Canadian restaurants cut stores, increase sales
June 29, 2009
by Bryan Salvage
CHICAGO — Although the economy slipped in 2008, the Top 200 Canadian restaurant chains managed to grow sales by 3% while decreasing their number of stores by 0.7% to 22,530 units, according to the new 2009 Technomic Top 200 Canadian Chains Restaurant Report. Totaling sales of $22.8 billion, the Top 200 Canadian chains accounted for more 50% of the Canadian restaurant industry.
- Tim Horton’s was again leading in sales with an estimated total of $4.2 billion in 2008, growing 7.7% over 2007. U.S. quick-service chains McDonald’s and Subway ranked second and third, with $2.7 billion and $1 billion respectively in estimated sales.
- Limited-service restaurants grew sales by 2.5% over 2007 to $16 billion, accounting for 70.1% of the Top 200 Canadian chains’ sales.
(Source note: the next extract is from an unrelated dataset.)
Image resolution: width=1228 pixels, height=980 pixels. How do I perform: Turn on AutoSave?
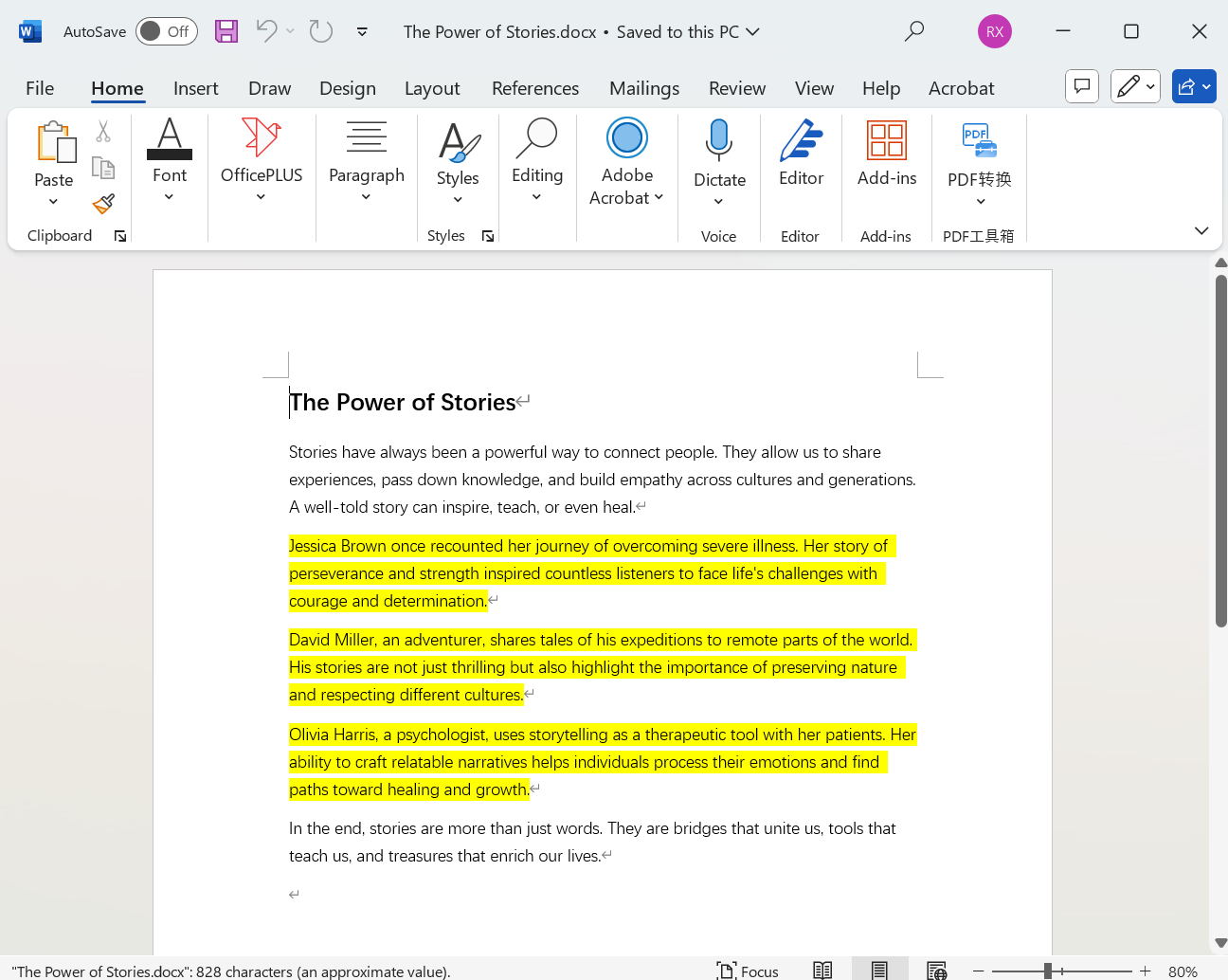[x=166, y=31]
The segment’s 19,323 units made up 85.8% of the Top 200 total store count, showing a decline of -0.6% from the previous year. Although fast-casual restaurants are a relatively small portion of limited-service sales at 1.9%, their sales grew 11.7%. Chains to watch are U.S. players Panera Bread and Chipotle Mexican Grill, both of whom expanded into Canada last year.
- The largest clusters within limited-service for 2008 were the hamburger category with $4.6 billion in sales, donuts with $4.3 billion and other sandwiches at $1.8 billion.
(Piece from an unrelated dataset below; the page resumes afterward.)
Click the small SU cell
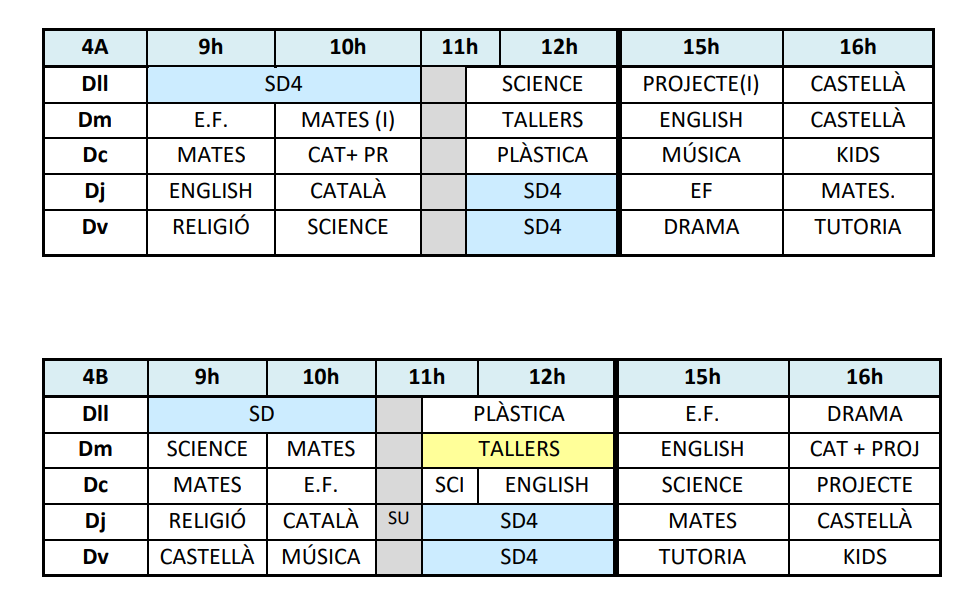 398,520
- The fastest growing limited-service clusters were Asian at 14.5%, Mexican at 7.3% and Donut with 7.1% growth. Major contributors in these clusters were Tim Horton’s, growing at 7.7% (Donut), Sushi Shop and Thai Express at 40% and 51.2% respectively (Asian), and Taco Del Mar at 32.4% (Mexican).
- Full-service restaurants represented 29.9% of the Top 200 chain sales, or $6.8 billion, growing 4.2% over 2007. The number of stores declined by 1.1% to 3,207, accounting for 14% of the Top 200 chains’ total units.
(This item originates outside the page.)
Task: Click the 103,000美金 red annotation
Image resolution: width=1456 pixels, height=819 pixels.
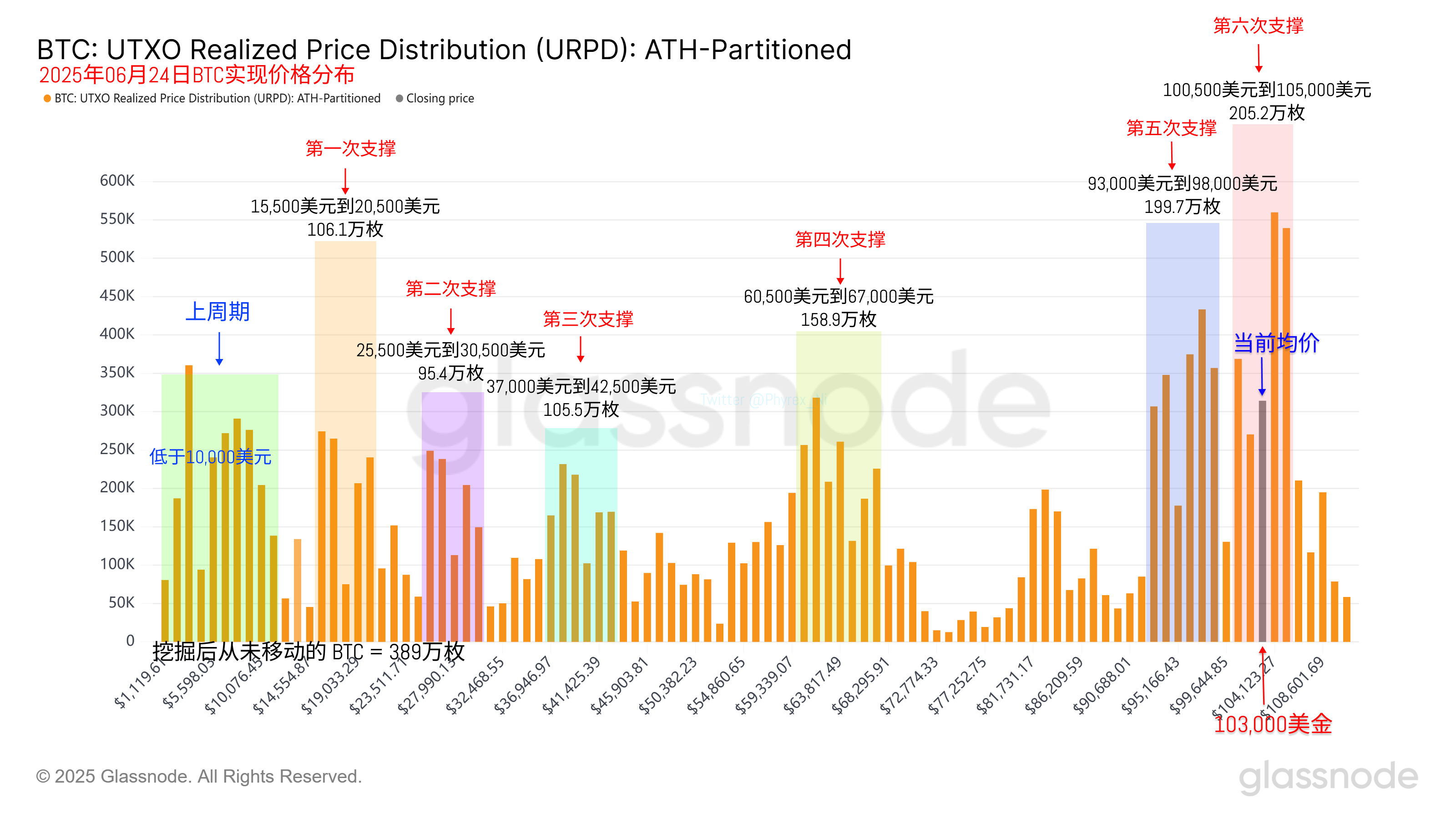Action: click(x=1273, y=724)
"The Top 200 Canadian chains continue to grow sales while shedding underperforming units by focusing on the value proposition for the customer," says Darren Tristano, Technomic executive vice-president. "It’s not just about pricing. The leaders have retooled their menus in many cases with local and organic fare, stepped up value-oriented limited-time promotions, and revamped restaurant décor. The limited-service category, and in particular the fast-casual segment, continues to benefit from the value focus and trade downs from full service."